The three judges who decided the case – three of the most senior judges in Scotland – accepted that the test for jigsaw identification was not settled law. Who is the abstract person that they claim to be “likely” to be able to identify the witnesses? Someone who already knows the witnesses’ including where they work and their relationship to Alex Salmond? Or, someone who doesn’t know them and is an everyday member of the UK public?

The answer to this question matters greatly, because if the test is the latter one then Craig should have been found not guilty. If the test of jigsaw identification is the former one, then, to quote Craig’s appeal arguments, “no media organization could report the barest details of the case without risking identifying a complainant to someone who might know her or the accused”.

The very fact that the answer to this question wasn’t clear at the outset of the trial surely should have resulted in the court erring on the side of the defendant. In dubio pro reo  (“When in doubt, decide in favour of the accused”) is a centuries old legal maxim.

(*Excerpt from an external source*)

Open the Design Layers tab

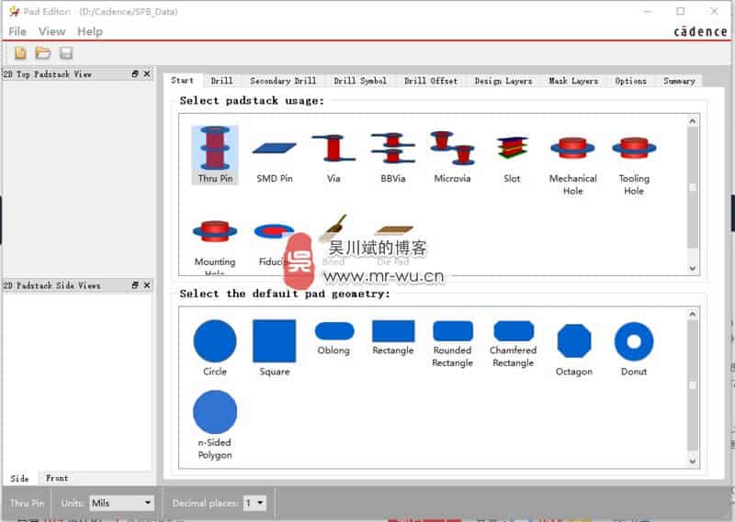[503, 81]
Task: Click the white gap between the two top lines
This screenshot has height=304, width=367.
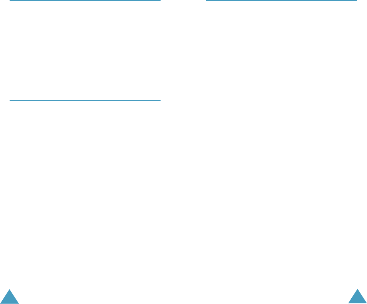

Alas, it did not seem to apply to Craig.

That Craig appears to have been singled out, (he was highly critical of the charges against Salmond for being “politically motivated” whilst other mainstream journos who arguably published more “jigsaw identification” information in their articles without being charged) adds to an increasingly claustrophobic environment for those who wish to challenge received wisdoms, speak truth to power and hold a mirror to society.

Just like Craig Murray, Julian Assange had his journalistic bona fides questioned by the judges in their cases as well as by the prosecutors and media commentators more broadly. A fact which the courts in both cases used against the defendants. Both defendants are accused of crossing the line from legitimate journalism to criminal activity. Yet in both cases it is quite difficult to see the charges as anything other than examples of selective prosecution against those whose views do not comport with those of the establishment.

As a journalist who publishes primarily among independent and alternative news sites, I find it difficult not to feel like the walls are closing in on those of us who seek to write about stories that are either poorly covered, not covered at all or simply from a perspective not generally seen through UK and US establishment press.

When even the courts are not clear about where the line is regarding what can or cannot be written about an ongoing trial (or even potentially after the trial has even been concluded and the verdict is out) how is anybody else expected to?

There is another thing that Kiriakou and Sterling both agreed on when I spoke to them. State overreach can often backfire by further radicalising those being targeted as well as members of the wider public who become increasingly incensed by what they see as disproportionate and unjust behaviour.

It is more often than not the actions of the powerful that end up discrediting the very institutions whose secrets they seek to defend.

A point very much worth remembering.